20. The court is to bear in in mind that it had neither seen nor heard the witnesses. It is the trial court that has observed the demeanor and truthfulness of those witnesses. However, documents still speak for themselves. The observation of documents is the same as the lower court as parties cannot read into those documents matters extrinsic to them. In Fidelity & Commercial Bank Ltd V Kenya Grange Vehicle Industries Ltd (2017) eKLR, the Court of Appeal, Ouko, Kiage and Murgor JJA held as doth;-“Courts adopt the objective theory of contract interpretation and profess to have overriding view sometimes called Four Corners of an Instrument, which insists that a document’s meaning should be derived from the document itself, without reference to anything outside of the document, extrinsic reversed…”
21. Therefore, the trial court and this court will construct documents in a similar manner as there are no witnesses required to know the content of a document. Therefore, where the findings of the trial court are consistent with the evidence generally, this court should not interfere with the same.
22. In the case of Peters vs Sunday Post Limited [1958] EA 424, court therein rendered itself as follows:-“It is a strong thing for an appellate court to differ from the findings on a question of fact, of the judge who had the advantage of seeing and hearing the witnesses…But the jurisdiction to review the evidence should be exercised with caution: it is not enough that the appellate court might have come to a different conclusion…”
23. On locus standi, it was the common position of the parties that the suit arose from execution proceedings between the auctioneer and his client. The client was the aggrieved Appellant pursuant to instructions to the Auctioneer/Respondent to attach and sale the property of one Edward Wayne in execution of a spousal maintenance order. The attachment eventually crystalized and motor vehicle registration number KAV 508 Q Nissan Patrol was sold at Kshs. 360,000/-.
24. All these were matters that were not disputed. The point of disagreement was based on the procedure prior to the sale and the sale value. The Appellant’s case was that there was no advertising for public auction and the sale was grossly undervalued.
25. In Law Society of Kenya -Vs- Commissioner of Lands & Others, Nakuru High Court Civil Case No.464 of 2000, the Court held that;-“Locus Standi signifies a right to be heard. A person must have sufficiency of interest to sustain his standing to sue in Court of Law”. Further in the case of Alfred Njau and Others ..Vs.. City Council of Nairobi ( 1982) KAR 229, the Court also held that;-“the term Locus Standi means a right to appear in court and conversely to say that a person has no Locus Standi means that he has no right to appear or be heard in such and such proceedings”.

============================================================

To-do list:
1) Copy the judgment excerpt starting at "23. On locus" and ending at "was grossly undervalued.", switching "spousal maintenance order" to "child maintenance order".
2) Recast the paragraph of the judgment excerpt beginning "On locus standi, it was the common position" as a short list of its main facts.
3) Extend the judgment excerpt with a further paragraph that follows on from its final one.
The records are taken from a separate source.

============================================================

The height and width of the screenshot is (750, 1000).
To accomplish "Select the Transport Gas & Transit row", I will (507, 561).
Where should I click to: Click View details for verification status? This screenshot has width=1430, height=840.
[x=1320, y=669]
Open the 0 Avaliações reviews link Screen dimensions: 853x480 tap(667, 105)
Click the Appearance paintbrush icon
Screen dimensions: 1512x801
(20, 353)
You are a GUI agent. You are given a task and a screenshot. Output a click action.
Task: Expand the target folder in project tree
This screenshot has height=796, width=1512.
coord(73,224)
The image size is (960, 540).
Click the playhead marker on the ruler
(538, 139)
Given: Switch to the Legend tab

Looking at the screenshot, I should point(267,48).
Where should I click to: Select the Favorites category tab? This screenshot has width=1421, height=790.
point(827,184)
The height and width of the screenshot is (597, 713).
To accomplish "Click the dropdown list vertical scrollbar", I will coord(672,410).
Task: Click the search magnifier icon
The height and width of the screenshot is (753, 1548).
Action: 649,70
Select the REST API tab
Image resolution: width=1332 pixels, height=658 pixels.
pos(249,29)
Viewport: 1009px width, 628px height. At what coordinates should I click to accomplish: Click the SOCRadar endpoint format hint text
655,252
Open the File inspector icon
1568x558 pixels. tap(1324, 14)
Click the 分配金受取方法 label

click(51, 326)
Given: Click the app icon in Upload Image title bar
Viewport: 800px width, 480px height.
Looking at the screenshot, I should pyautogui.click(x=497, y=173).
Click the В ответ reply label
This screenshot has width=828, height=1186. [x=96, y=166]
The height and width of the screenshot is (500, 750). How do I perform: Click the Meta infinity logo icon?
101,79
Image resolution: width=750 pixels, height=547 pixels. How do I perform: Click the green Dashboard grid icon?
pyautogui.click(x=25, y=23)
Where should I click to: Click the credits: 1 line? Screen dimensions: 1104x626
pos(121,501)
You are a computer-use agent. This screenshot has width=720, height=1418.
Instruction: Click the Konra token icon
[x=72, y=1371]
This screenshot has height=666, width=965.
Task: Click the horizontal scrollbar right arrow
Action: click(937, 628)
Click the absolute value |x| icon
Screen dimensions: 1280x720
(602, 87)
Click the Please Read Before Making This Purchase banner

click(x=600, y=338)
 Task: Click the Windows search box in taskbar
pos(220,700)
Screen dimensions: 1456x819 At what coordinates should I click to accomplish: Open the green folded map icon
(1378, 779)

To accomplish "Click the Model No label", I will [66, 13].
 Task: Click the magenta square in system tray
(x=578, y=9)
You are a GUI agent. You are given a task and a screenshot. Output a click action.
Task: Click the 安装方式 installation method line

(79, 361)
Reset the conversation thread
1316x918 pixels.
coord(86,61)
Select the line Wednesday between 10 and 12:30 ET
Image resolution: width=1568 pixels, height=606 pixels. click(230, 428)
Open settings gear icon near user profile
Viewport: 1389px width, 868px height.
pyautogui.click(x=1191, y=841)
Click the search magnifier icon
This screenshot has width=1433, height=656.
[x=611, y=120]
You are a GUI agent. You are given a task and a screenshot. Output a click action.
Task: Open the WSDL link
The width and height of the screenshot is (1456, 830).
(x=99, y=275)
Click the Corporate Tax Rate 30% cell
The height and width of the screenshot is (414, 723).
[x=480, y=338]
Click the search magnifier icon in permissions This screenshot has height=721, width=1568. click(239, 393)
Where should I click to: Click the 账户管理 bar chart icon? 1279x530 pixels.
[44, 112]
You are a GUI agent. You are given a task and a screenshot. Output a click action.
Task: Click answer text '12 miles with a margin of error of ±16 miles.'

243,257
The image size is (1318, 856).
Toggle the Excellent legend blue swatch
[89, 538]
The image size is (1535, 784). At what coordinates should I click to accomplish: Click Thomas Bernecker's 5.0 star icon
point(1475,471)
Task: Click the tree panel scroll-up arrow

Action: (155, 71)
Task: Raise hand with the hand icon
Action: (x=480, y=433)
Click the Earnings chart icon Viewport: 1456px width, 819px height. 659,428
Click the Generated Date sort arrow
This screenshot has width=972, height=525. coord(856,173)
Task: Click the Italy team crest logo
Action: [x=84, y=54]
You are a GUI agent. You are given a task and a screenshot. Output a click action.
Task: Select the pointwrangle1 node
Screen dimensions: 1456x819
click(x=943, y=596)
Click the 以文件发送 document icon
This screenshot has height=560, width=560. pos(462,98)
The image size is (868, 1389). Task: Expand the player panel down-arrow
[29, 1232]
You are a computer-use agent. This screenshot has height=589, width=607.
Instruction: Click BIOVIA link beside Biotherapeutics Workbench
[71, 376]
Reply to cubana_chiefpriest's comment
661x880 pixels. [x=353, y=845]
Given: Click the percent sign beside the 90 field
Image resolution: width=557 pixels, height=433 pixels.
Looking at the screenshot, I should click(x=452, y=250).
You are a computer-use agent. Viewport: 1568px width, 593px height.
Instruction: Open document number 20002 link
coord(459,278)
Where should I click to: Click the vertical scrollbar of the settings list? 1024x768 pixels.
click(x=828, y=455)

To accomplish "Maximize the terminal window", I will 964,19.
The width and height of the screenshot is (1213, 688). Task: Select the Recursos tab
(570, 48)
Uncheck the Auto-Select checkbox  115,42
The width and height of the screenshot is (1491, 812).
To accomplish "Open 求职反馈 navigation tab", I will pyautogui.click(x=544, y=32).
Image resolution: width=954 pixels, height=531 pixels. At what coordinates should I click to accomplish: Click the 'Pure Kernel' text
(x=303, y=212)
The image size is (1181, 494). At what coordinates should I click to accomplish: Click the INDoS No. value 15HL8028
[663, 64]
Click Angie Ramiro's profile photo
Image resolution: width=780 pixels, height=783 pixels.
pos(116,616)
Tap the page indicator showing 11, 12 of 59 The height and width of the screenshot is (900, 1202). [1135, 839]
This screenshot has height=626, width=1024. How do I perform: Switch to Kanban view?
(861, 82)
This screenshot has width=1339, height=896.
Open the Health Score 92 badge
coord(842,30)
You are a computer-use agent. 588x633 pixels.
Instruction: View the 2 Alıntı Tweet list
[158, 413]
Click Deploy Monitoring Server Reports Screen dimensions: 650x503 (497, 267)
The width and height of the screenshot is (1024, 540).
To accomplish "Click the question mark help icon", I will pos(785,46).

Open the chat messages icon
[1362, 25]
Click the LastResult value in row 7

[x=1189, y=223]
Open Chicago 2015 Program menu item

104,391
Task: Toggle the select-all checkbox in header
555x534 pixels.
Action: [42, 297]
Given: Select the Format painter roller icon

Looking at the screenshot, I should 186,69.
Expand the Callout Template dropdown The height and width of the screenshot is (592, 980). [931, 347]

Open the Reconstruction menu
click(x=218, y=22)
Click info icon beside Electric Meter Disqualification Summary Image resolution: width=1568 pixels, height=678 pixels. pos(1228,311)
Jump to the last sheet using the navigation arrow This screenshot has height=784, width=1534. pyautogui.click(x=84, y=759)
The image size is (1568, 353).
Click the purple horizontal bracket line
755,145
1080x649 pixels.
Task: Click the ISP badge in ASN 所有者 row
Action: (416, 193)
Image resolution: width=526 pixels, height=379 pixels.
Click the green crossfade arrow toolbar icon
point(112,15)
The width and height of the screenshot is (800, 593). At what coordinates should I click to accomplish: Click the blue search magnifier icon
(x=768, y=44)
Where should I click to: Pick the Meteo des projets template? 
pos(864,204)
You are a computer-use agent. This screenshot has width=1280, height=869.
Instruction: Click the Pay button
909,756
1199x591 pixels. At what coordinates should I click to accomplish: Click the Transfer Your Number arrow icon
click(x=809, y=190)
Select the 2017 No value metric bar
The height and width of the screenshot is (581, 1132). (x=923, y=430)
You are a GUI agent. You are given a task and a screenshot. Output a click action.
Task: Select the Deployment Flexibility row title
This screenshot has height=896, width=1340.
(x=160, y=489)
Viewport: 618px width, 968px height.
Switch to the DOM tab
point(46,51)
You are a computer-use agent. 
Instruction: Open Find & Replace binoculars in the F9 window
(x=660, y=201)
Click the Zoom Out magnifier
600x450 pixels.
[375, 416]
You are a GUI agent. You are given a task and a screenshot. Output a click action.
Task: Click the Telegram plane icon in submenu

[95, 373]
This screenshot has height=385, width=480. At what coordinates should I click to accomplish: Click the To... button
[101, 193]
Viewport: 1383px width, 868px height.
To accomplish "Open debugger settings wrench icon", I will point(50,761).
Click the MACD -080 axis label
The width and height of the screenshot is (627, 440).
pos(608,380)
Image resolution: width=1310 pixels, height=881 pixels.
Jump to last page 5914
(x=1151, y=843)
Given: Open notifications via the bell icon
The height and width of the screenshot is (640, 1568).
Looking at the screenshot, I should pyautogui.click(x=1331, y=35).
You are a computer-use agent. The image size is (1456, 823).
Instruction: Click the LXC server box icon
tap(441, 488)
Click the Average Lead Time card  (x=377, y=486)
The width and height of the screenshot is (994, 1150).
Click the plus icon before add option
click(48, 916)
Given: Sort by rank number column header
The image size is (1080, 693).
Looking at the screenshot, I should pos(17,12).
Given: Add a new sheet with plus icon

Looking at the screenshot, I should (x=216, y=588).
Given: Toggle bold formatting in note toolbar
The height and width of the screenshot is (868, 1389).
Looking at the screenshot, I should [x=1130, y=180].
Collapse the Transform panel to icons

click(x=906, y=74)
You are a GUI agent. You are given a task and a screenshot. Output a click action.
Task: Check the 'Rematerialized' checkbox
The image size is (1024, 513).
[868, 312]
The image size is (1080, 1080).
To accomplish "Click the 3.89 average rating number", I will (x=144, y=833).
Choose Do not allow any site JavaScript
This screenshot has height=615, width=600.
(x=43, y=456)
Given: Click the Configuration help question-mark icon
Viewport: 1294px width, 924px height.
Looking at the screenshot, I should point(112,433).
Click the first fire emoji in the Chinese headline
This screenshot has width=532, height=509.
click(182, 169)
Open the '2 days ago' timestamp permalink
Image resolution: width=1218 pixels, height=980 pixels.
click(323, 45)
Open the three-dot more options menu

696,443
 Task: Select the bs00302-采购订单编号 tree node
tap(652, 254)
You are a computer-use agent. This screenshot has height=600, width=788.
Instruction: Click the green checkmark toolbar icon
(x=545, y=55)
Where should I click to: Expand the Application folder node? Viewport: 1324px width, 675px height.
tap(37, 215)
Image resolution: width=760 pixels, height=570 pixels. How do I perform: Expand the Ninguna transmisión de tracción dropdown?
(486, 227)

============================================================

In response:
1)
23. On locus standi, it was the common position of the parties that the suit arose from execution proceedings between the auctioneer and his client. The client was the aggrieved Appellant pursuant to instructions to the Auctioneer/Respondent to attach and sale the property of one Edward Wayne in execution of a child maintenance order. The attachment eventually crystalized and motor vehicle registration number KAV 508 Q Nissan Patrol was sold at Kshs. 360,000/-.
24. All these were matters that were not disputed. The point of disagreement was based on the procedure prior to the sale and the sale value. The Appellant’s case was that there was no advertising for public auction and the sale was grossly undervalued.

2)
- The parties agreed that the suit arose from execution proceedings between the auctioneer and his client.
- The client, the Appellant, instructed the Auctioneer/Respondent to attach the property of Edward Wayne and sell it in execution of a spousal maintenance order.
- Motor vehicle registration number KAV 508 Q Nissan Patrol was attached and sold for Kshs. 360,000/-.

3)
26. Clearly, the Appellant had sufficient legal interest in the motor vehicle. She had a decree against the owner of the motor vehicle. In my view, upon proclamation, the motor vehicle became a commodity in which the Appellant had a financial interest up to the value of the decree. It was thus not proper to hold that the Appellant had no locus standi to sue simply because she was not the registered owner of the motor vehicle. If locus standi were to be such constrictively construed, claimants on motor vehicles and other chattels being sold to avoid a decree of court would not have a chance in court to stop such sale and hold the goods intact for the purpose of assuring their interest, upon crystallization.
27. I am consequently unable to agree that the Appellant had no sufficient legal interest in the motor vehicle to warrant locus standi.
28. Be that as it may, I have to consider whether the Appellant proved her case. The Appellant’s case was on breach of due process of sale by public auction leading to an undervalue. There are also allegations of fraud on the part of the Respondent.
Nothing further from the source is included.